Но Дуня уже решительно взяла его за руку и потянула за собой прочь от внушавшего ей ужас экспоната:

- Пойдём, пойдём скорее с этой дурацкой выставки.

Проходя через следующий зал, в котором находилось продолжение всё той же экспозиции, они увидели стоявший где-то в уголке раскрашенный зелёной краской унитаз, носивший название "Terra incognita". Заинтересованные посетители с любопытством рассматривали приехавший из-за рубежа объект, пытались заглянуть вовнутрь, записывали что-то в блокнотики.

- О Господи! - воскликнула Дуня, ускоряя шаг. - Рассказывают, что фашисты во время войны устраивали в царских дворцах конюшни, а мы вот теперь сами из них почти что туалет делаем.

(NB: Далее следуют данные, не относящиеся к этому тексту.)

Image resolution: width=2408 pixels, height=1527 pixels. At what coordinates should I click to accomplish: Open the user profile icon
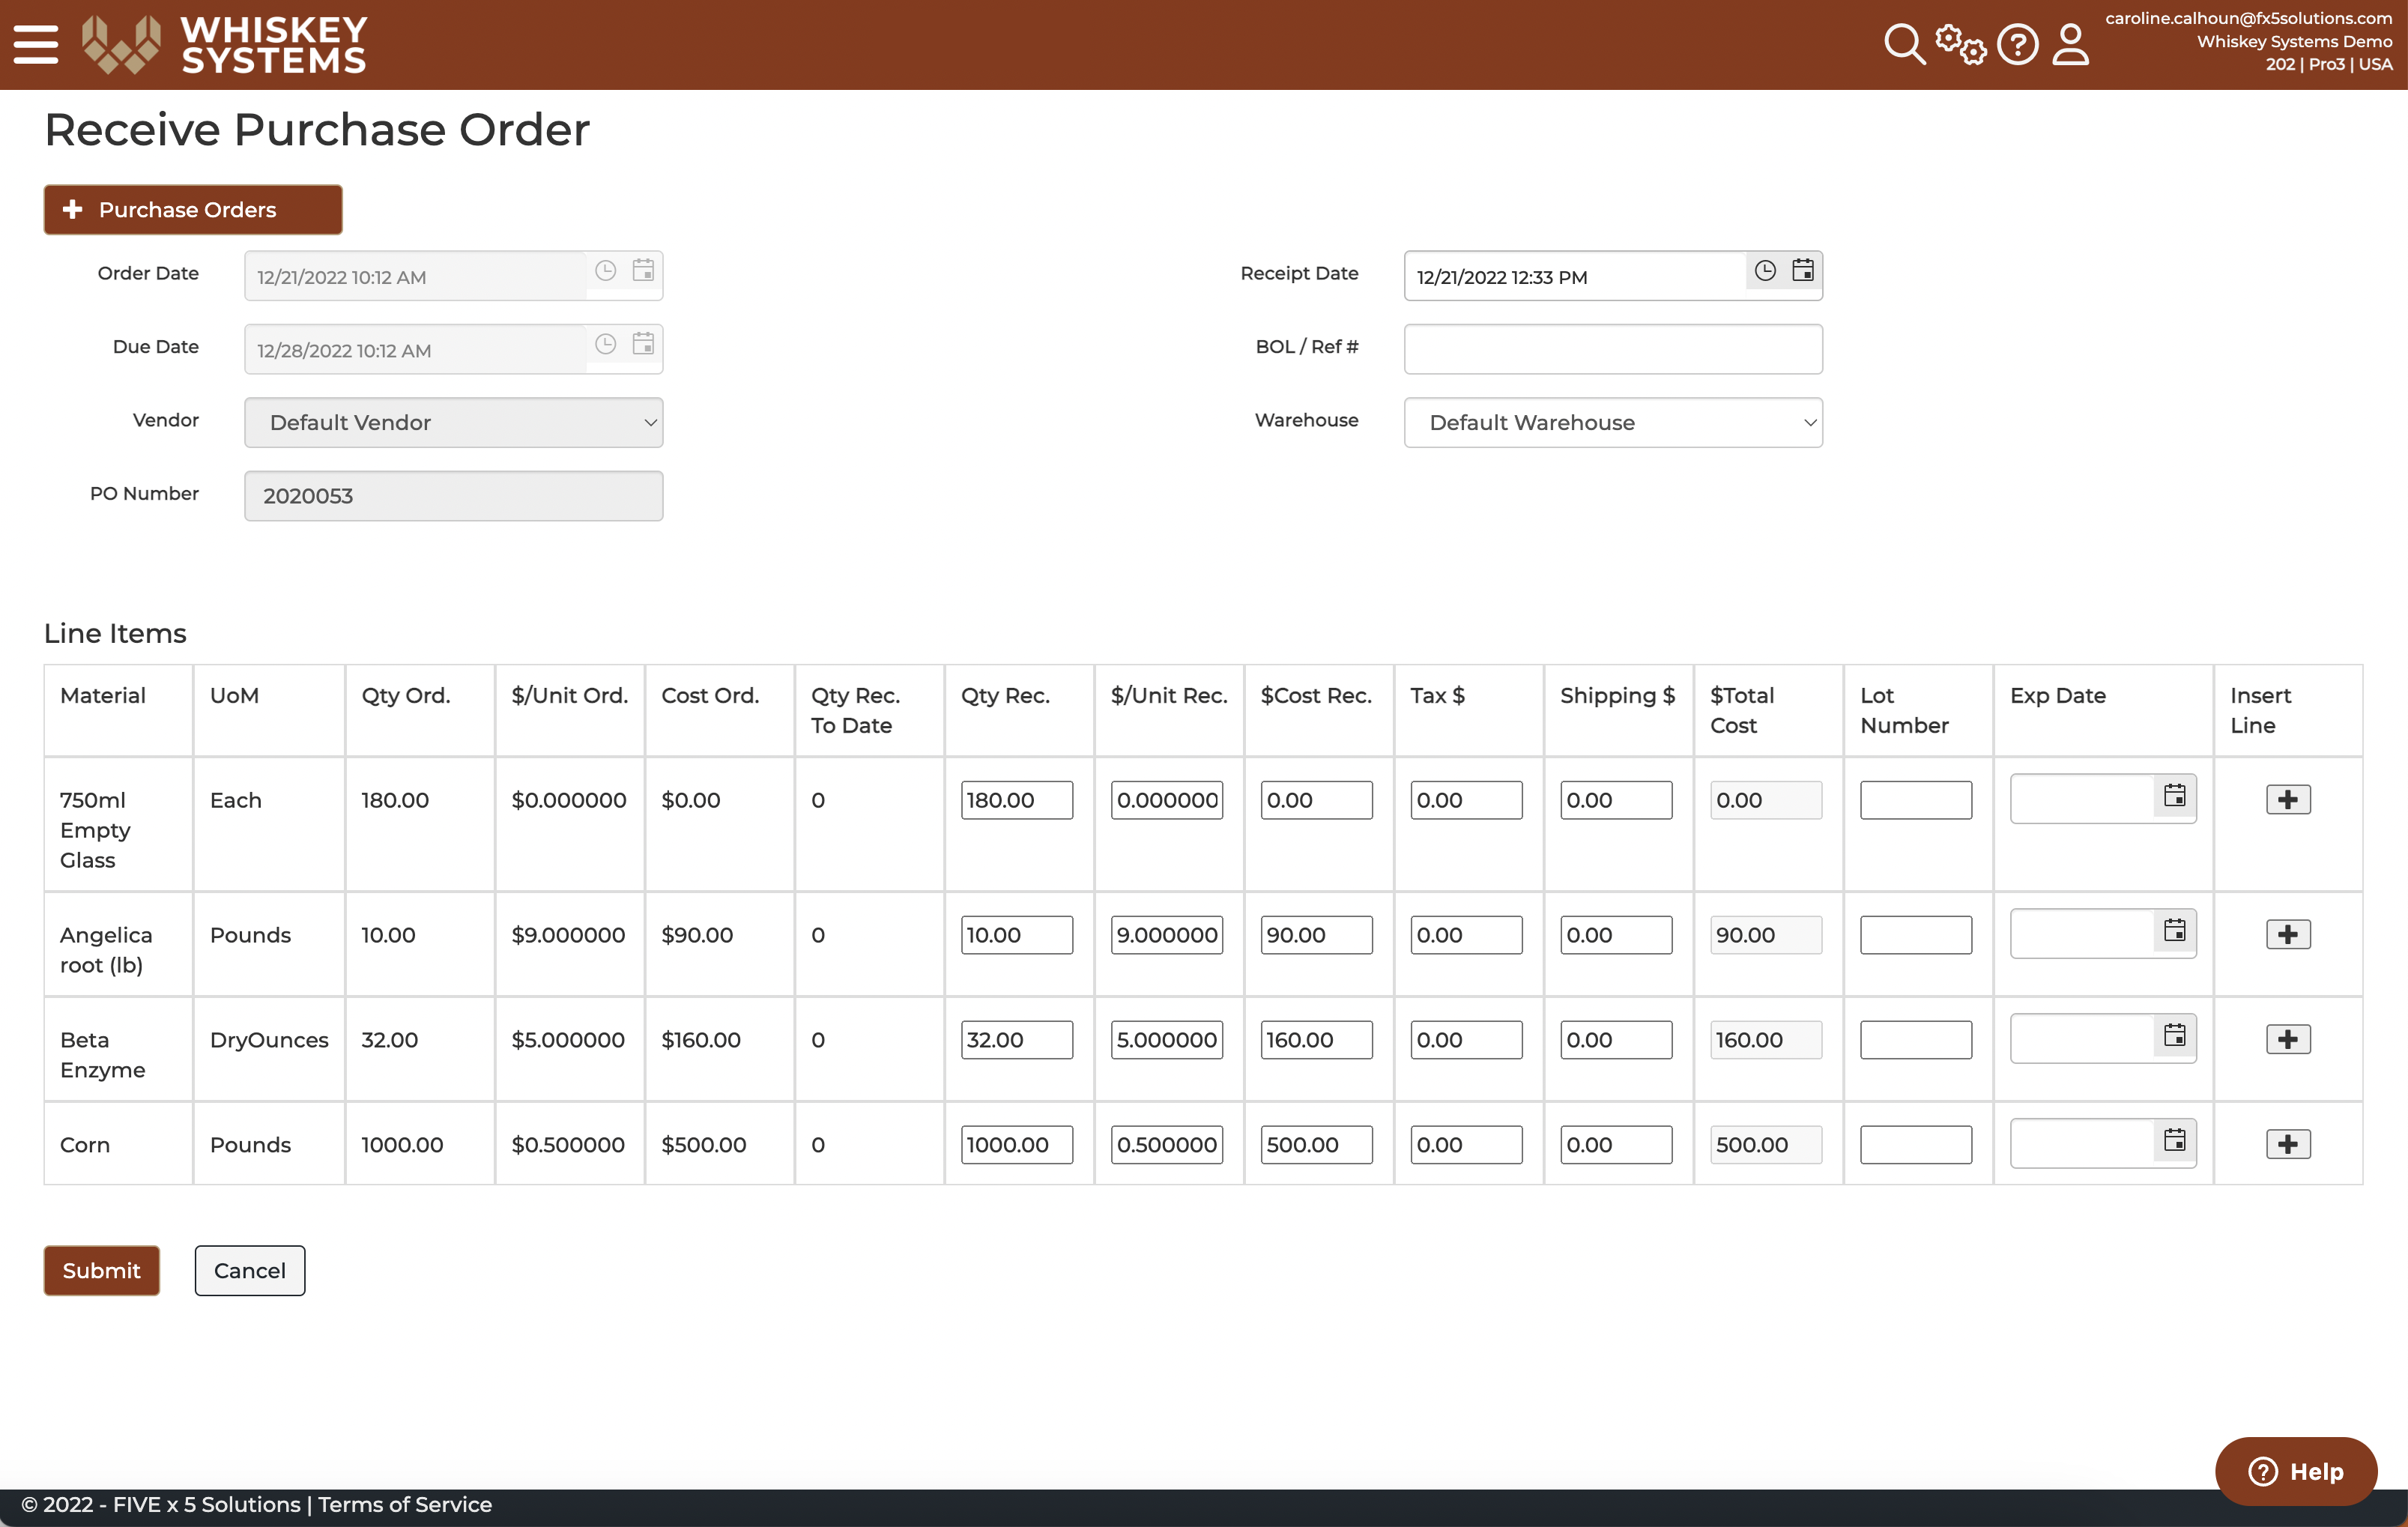pos(2071,45)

Разумихин хотел по этому поводу что-то заметить, но понял, что Дуне сейчас лучше не возражать, и потому продолжал покорно следовать за ней по вместившим в себя заморскую экспозицию дворцовым интерьерам. Миновав на всякий случай ещё несколько залов, нетронутых зарубежной выставкой, и убедившись наконец, что они находятся в полной безопасности и никакие зелёные унитазы больше не попадутся им на пути, Дуня с Разумихиным остановились, чтобы перевести дух.

- Куда теперь? - спросил Разумихин.

- Дай сообразить, - проговорила Дуня, рассматривая разноцветную схему расположения эрмитажных залов, перед которой они как раз оказались. - Если мы пойдём направо и перейдём вот через этот коридор, то попадём как раз к лоджиям Рафаэля. Я ещё в детстве туда всегда в первую очередь бежала.

И Дуня, чьё лицо снова приняло вдохновенно-восторженное выражение, заспешила в выбранном ею направлении. Разумихин едва поспевал за ней, ориентируясь на её украшенное цветочным узором платье, мелькавшее словно быстрый солнечный зайчик то тут, то там между не спеша тянущимися из зала в зал посетителями. Ещё прежде, чем они достигли так боготворимые Дуней лоджии, Разумихину неожиданно пришла в голову мысль: а что, если нарочно упустить Дуню из виду, притвориться, что потерялся, а потом пойти домой, взять уже приготовленную на столе книжку Шопенгауэра, углубиться в чтение и забыть навсегда этот лакомый кусочек, за которым он уже две недели бегает, высунув язык, как собачонка, прыгая от радости, если ему дозволяется хоть слегка насладиться соблазнительным ароматом и без малейшей надежды насытить свой голод. Но Разумихин тут же отогнал от себя подобные размышления.

"Я люблю Дуню, в конце концов, - подумал он, - и подло бросать её именно сейчас, когда ей совершенно явно требуется помощь и моральная поддержка", - и он прибавил шаг.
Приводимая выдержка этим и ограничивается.